Problem to work on: Beneath this task are records; print exactly the stretch of them from the line with "homemade (57, 1705)" through the line with "Anal Gangbang (156, 918)", both ends included.

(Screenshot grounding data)

--- START ---

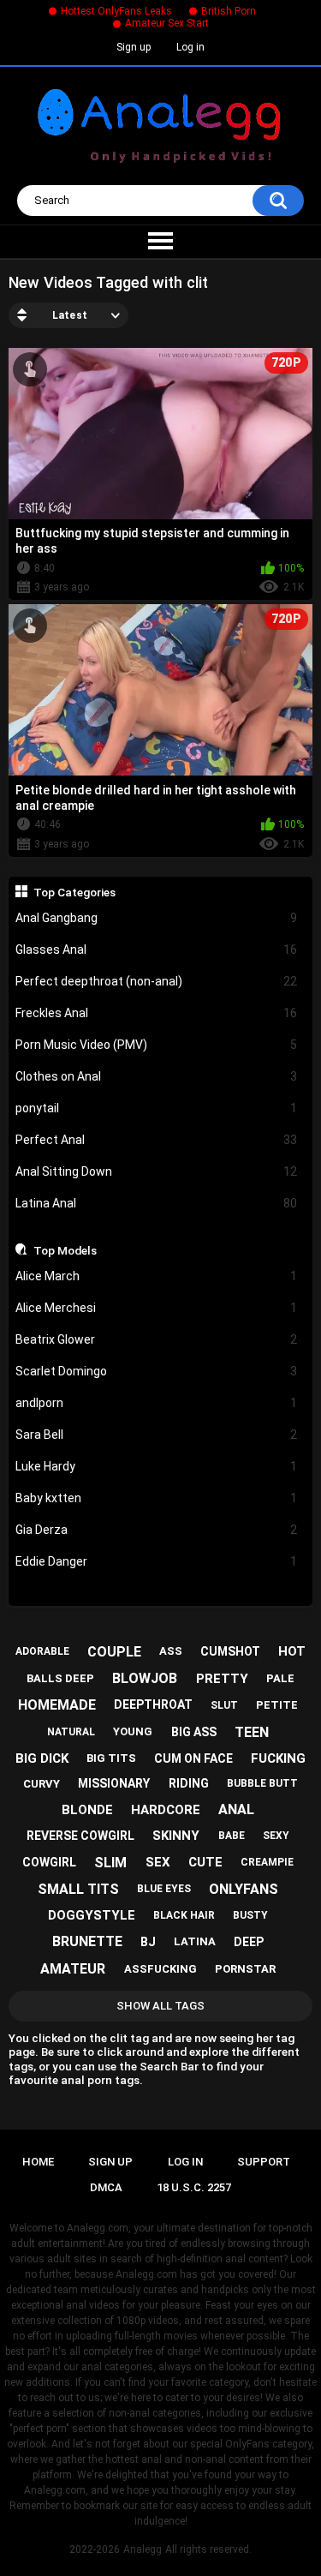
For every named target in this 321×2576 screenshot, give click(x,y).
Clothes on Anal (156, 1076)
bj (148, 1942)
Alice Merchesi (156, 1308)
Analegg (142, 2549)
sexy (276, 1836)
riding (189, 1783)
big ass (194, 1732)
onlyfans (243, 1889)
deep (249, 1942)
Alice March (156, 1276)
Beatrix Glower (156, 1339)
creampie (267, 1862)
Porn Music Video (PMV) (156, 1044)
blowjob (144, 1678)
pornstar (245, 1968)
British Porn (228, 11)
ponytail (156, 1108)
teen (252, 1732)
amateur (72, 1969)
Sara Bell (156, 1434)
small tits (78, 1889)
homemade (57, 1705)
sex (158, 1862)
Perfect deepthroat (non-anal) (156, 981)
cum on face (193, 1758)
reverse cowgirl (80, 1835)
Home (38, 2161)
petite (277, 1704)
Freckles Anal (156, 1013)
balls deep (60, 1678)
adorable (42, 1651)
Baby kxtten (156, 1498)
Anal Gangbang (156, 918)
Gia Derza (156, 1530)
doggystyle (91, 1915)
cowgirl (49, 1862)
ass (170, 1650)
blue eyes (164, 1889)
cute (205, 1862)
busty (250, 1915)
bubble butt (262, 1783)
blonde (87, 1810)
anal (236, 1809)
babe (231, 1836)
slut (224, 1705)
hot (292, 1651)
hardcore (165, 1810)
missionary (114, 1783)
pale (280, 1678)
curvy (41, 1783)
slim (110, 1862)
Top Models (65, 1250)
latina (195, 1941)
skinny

--- END ---
--- START ---

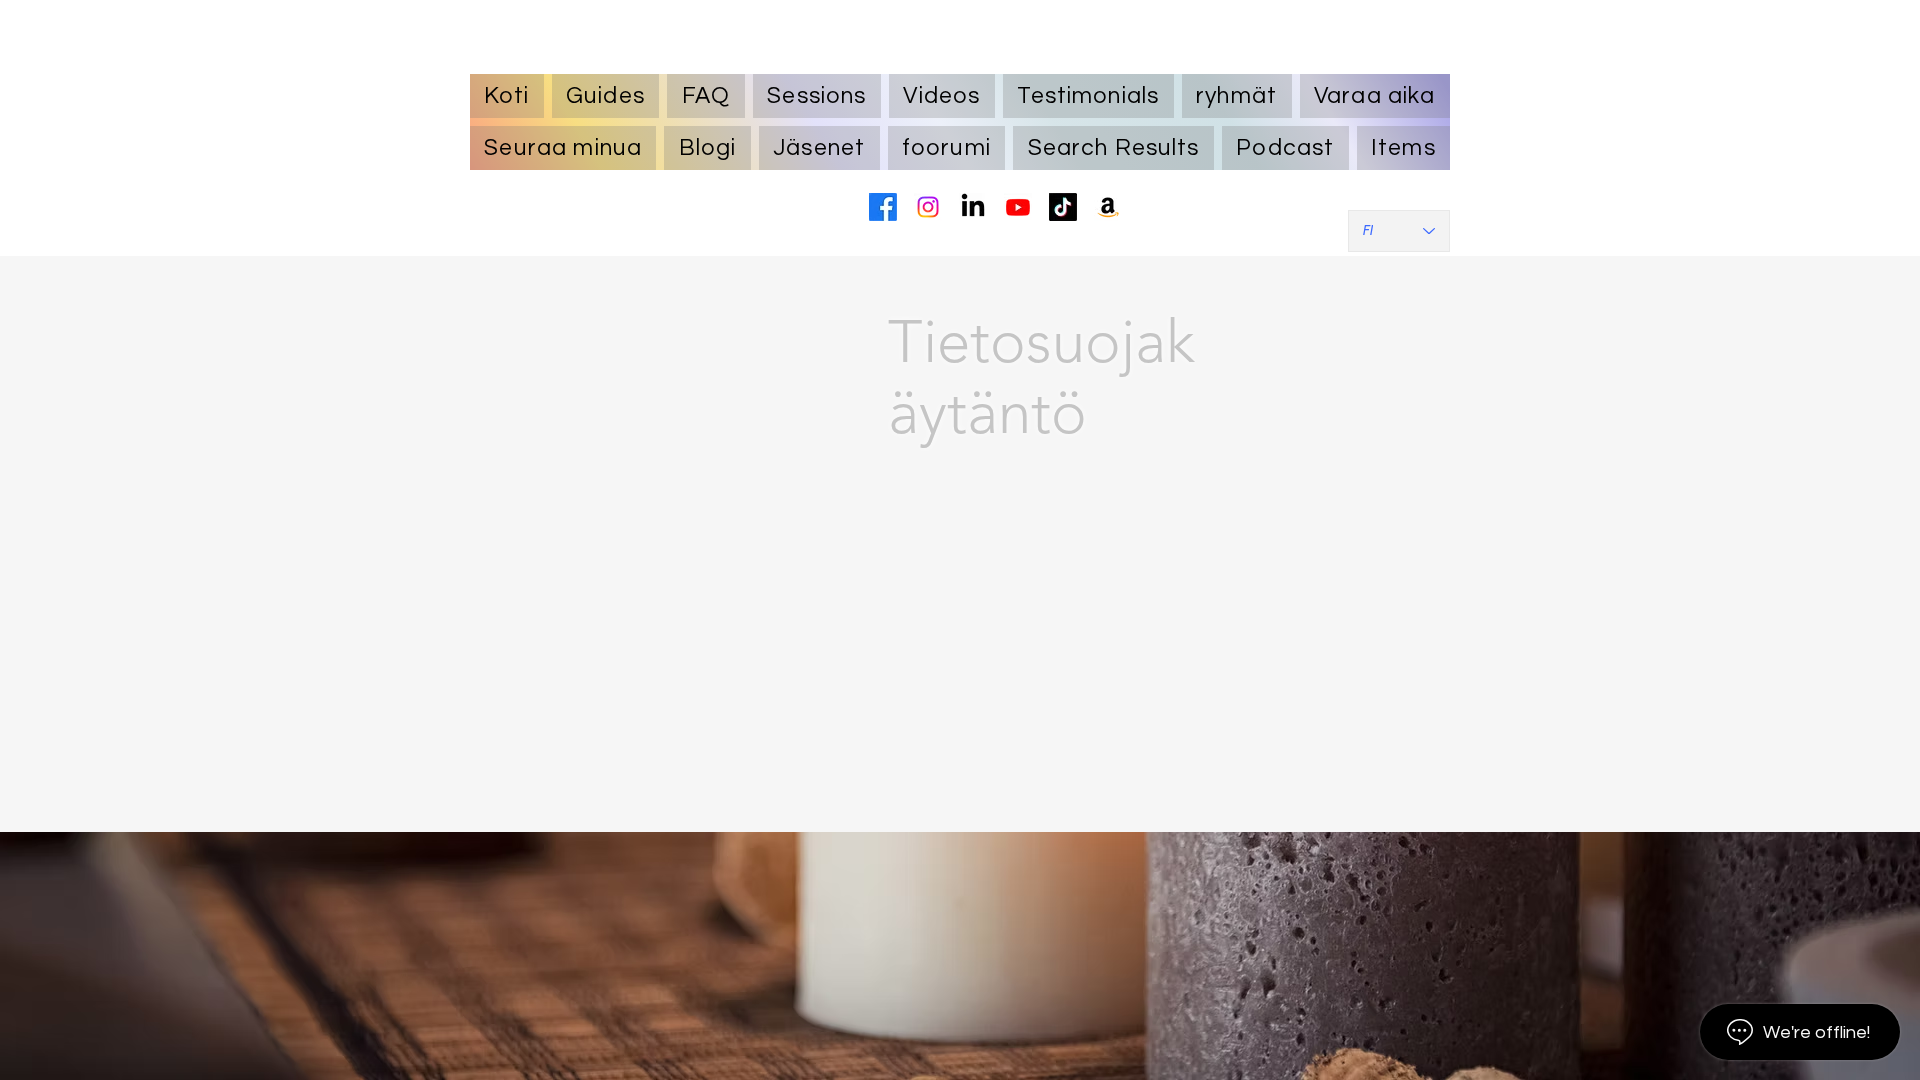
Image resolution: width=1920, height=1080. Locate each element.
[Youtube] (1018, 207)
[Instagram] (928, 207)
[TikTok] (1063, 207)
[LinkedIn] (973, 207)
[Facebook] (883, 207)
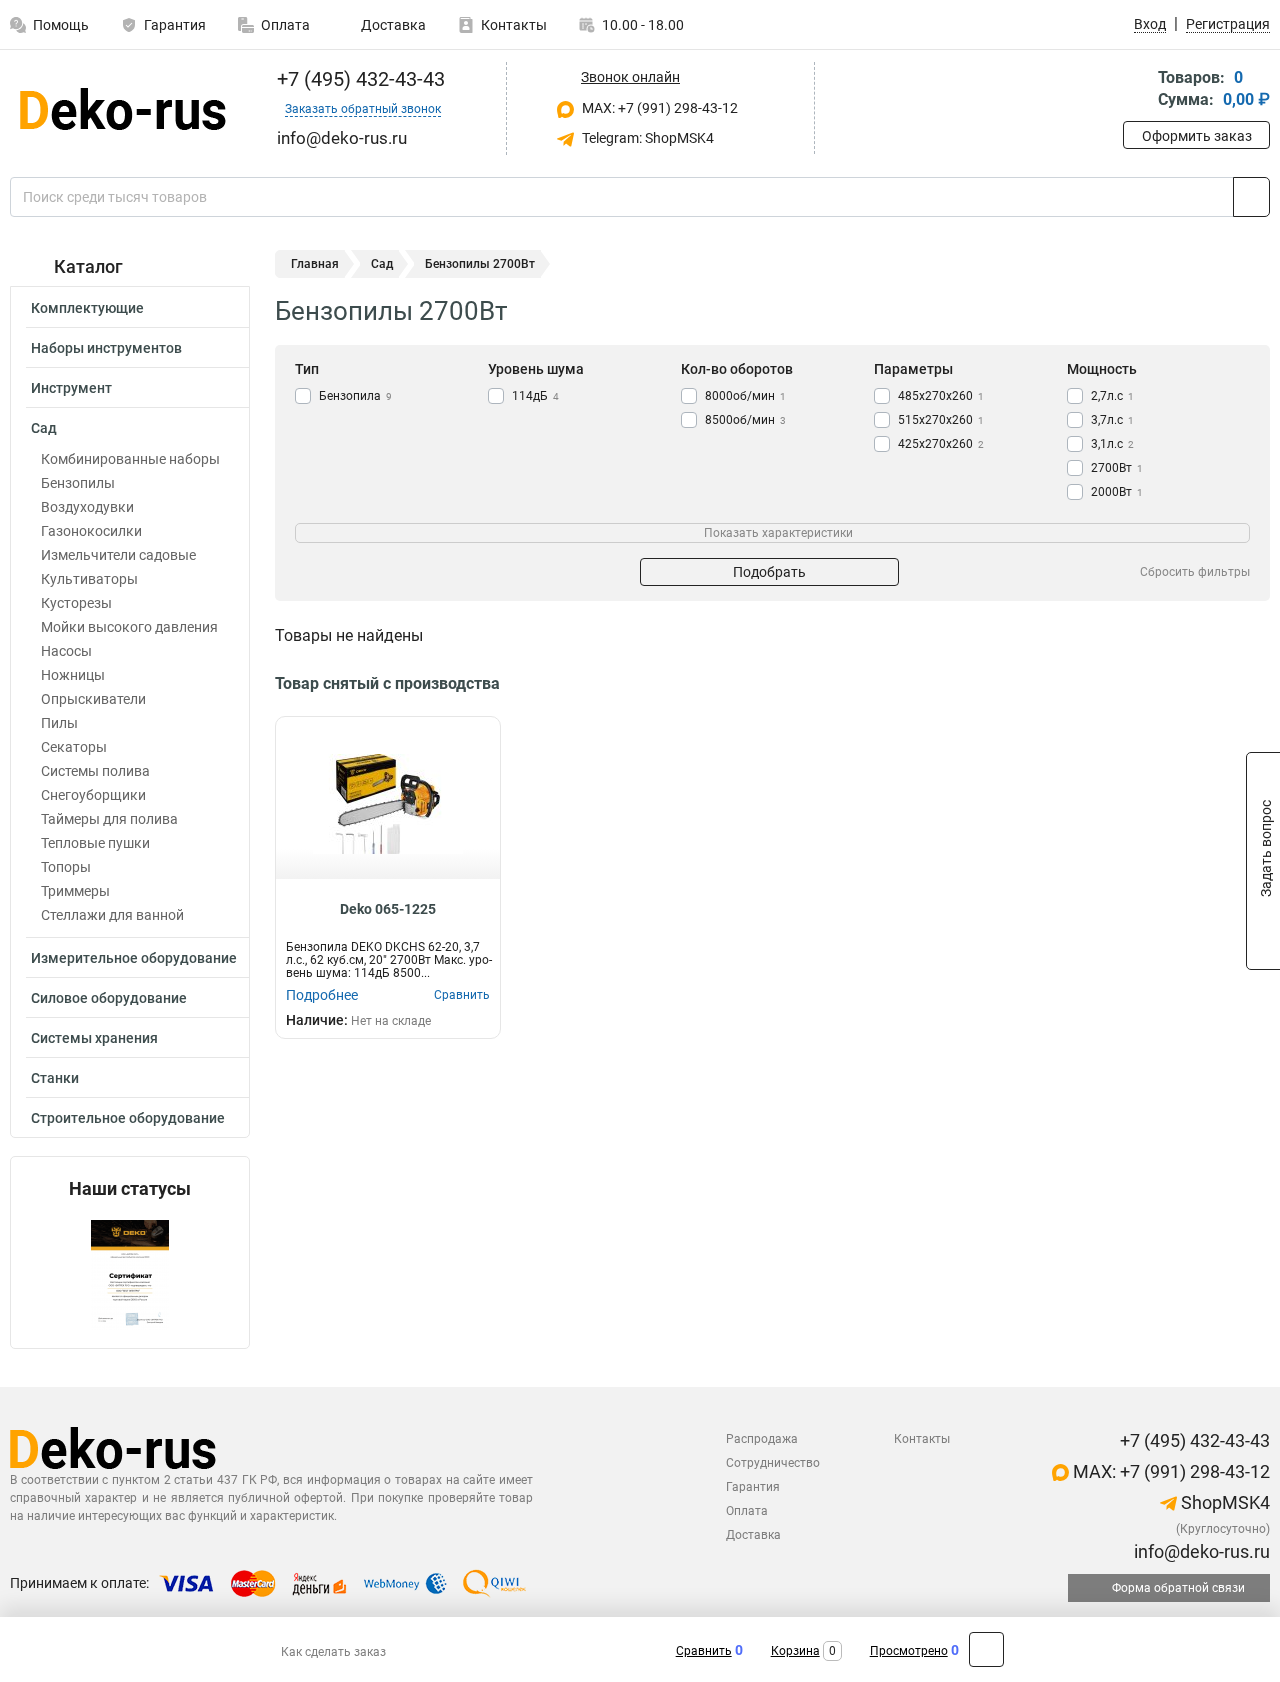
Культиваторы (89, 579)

--- END ---

Exercise solution:
homemade (57, 1705)
sex (158, 1862)
Perfect deepthroat (non-anal) (156, 981)
cum on face (193, 1758)
reverse cowgirl (80, 1835)
Home (38, 2161)
petite (277, 1704)
Freckles Anal (156, 1013)
balls deep (60, 1678)
adorable (42, 1651)
Baby kxtten (156, 1498)
Anal Gangbang (156, 918)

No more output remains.